So Gaara and Onoki helping out isn't that big of a deal. Now if you really want to argue about Naruto not being able to extend his chakra limb to the ground to propel himself forward with out Gaara's sand that's a little iffy. There is nothing saying Naruto couldn't have created a clone to use as a bouncing pad instead of Gaara's sand. 

However if you got two kage level characters standing around might as well ask for help instead of doing everything on your own. Especially after a chapter where Itachi reminded Naruto about his friends. 

So yes Naruto isn't the most powerful character right now I leave that title to Madara but piling Naruto up with the other characters is simply disrespectful.


----------



## Grimmjowsensei (Sep 7, 2011)

PoinT_BlanK said:


> This chapter's going to suck monkey balls if the spoilers truthfully portray everything there is to it.



Pretty much... 



Turrin said:


> I'm almost wondering if Sandaime Raikage will tank Bijuu Dama Rasengan next chapter with some injuries forcing Naruto to create FRS-Bijuu Dama Rasengan, considering the importance Kishi placed on Naruto's Fuuton capabilities.

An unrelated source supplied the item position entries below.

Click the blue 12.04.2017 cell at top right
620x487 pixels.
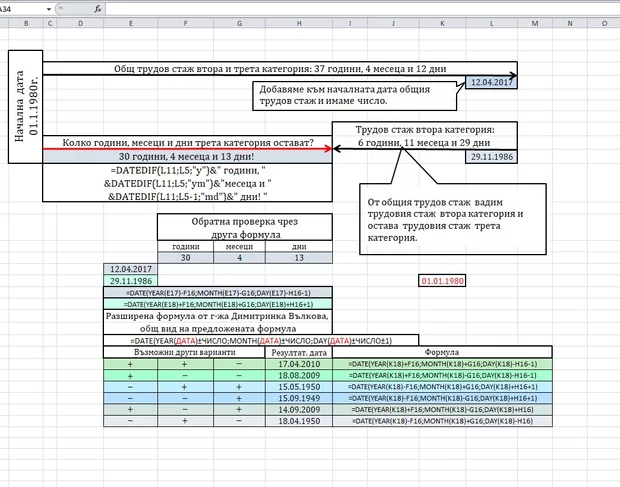pyautogui.click(x=493, y=83)
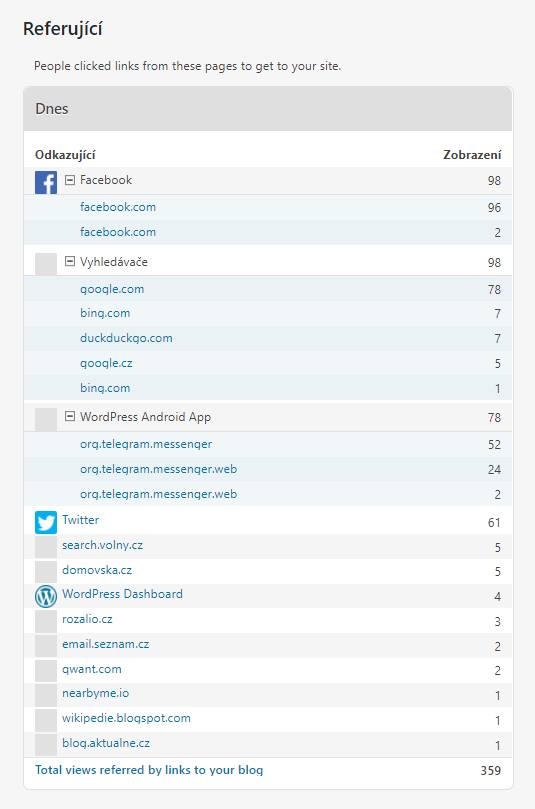Click the WordPress Dashboard logo icon
The width and height of the screenshot is (535, 809).
[x=46, y=596]
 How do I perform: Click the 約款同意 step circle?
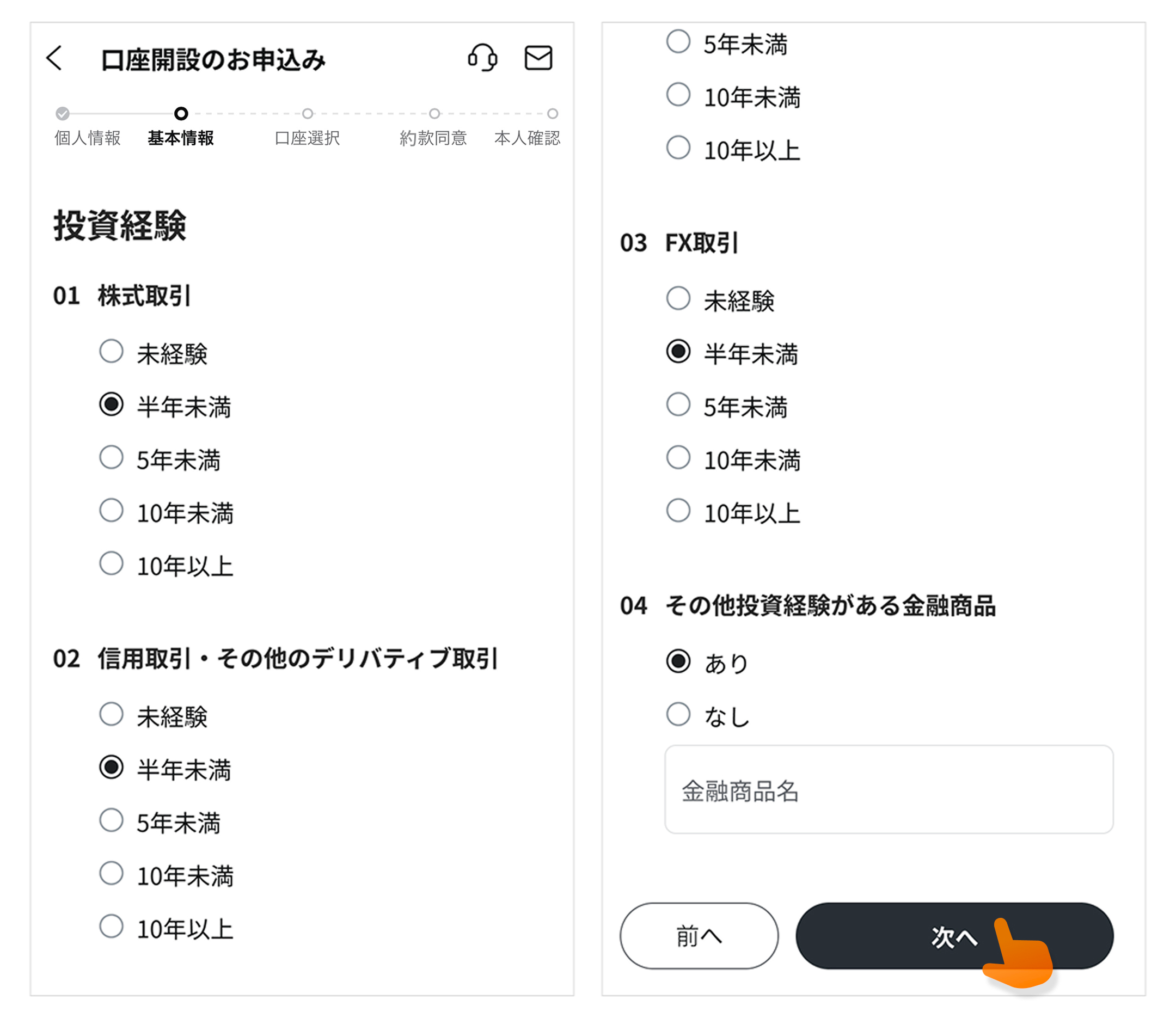pyautogui.click(x=434, y=114)
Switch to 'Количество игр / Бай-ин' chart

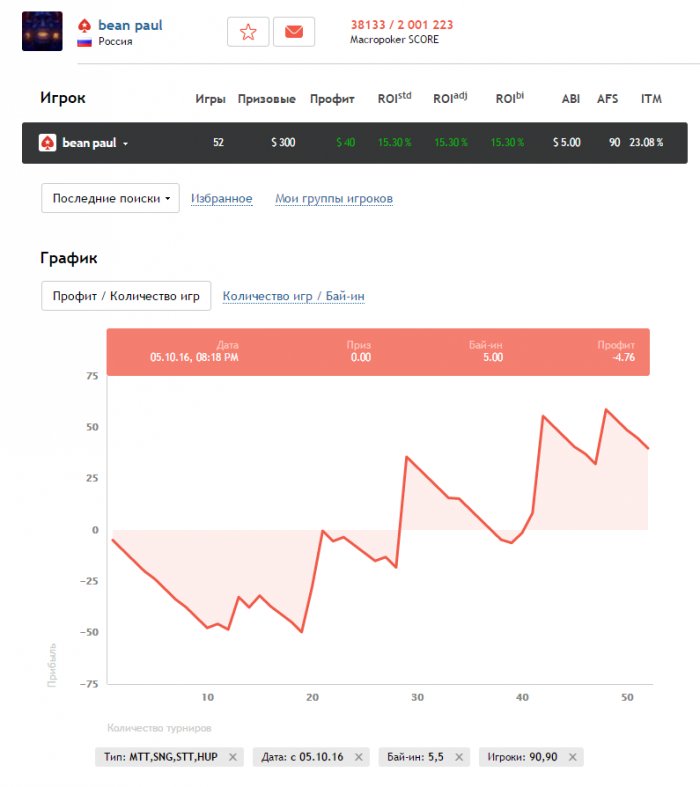[x=294, y=296]
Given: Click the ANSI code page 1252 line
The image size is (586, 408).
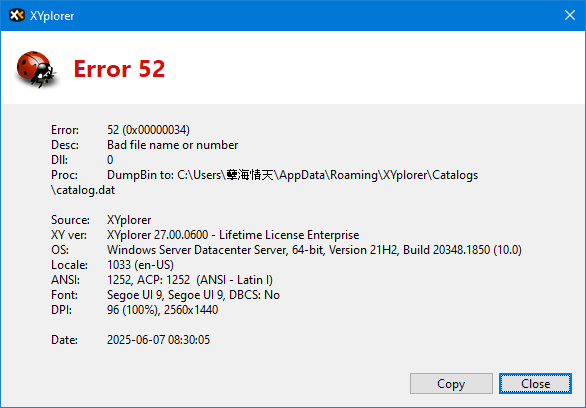Looking at the screenshot, I should [190, 280].
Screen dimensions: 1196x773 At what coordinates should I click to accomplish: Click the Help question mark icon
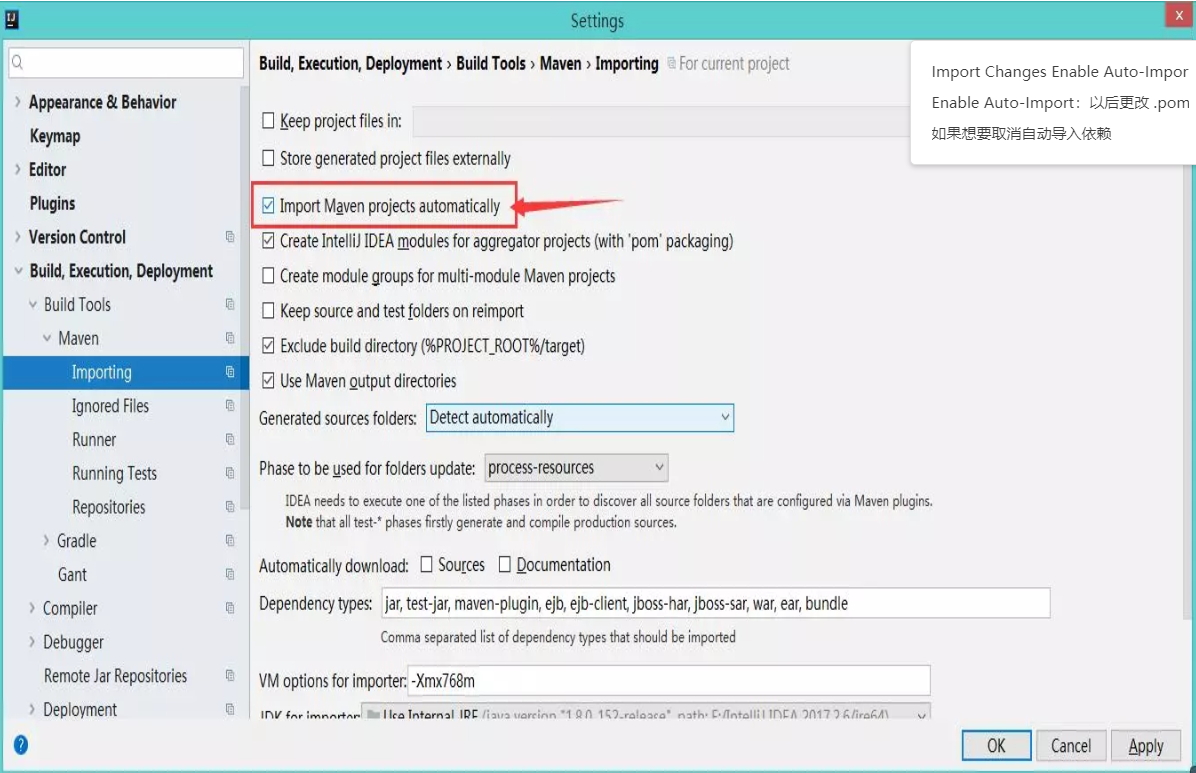pyautogui.click(x=22, y=744)
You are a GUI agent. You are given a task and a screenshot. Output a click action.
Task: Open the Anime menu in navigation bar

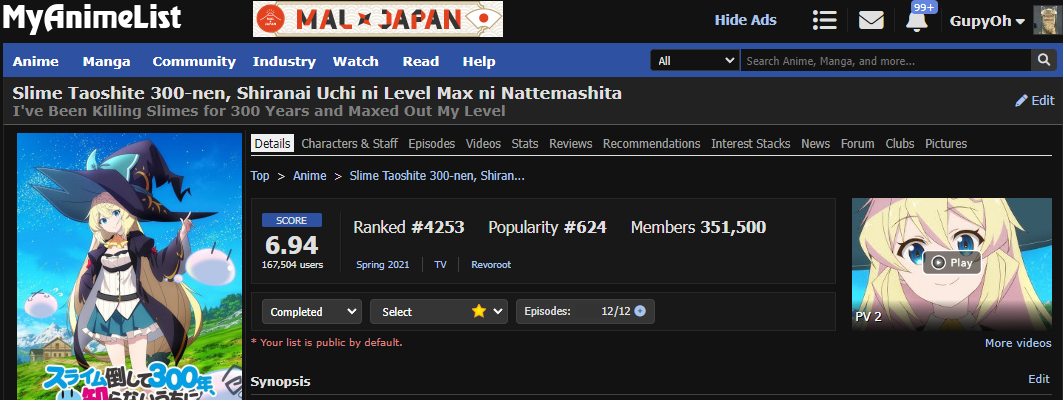35,61

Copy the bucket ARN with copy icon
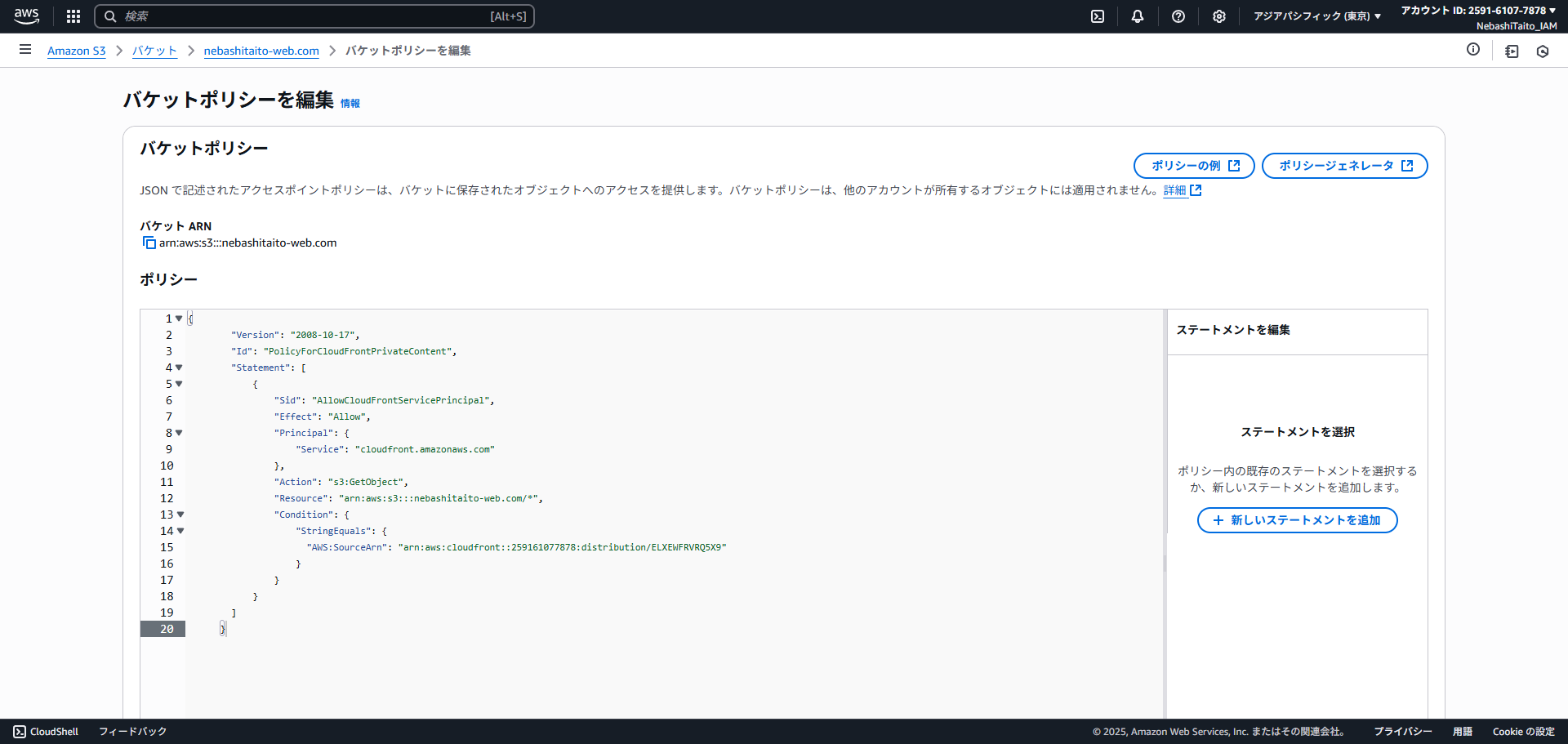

And then he'll tank A FRS Bijuudama, forcing Naruto to make a fuuton ball bigger than the moon. And he'll tank that too.


----------



## Itαchi (Sep 7, 2011)

why is there no chapter yet ? And if I read the spoilers correctly, there will be no sasuke, no itachi no kabuto and no madara ? not even as cliffhangers ? how dissapointing.


----------



## SageRafa (Sep 7, 2011)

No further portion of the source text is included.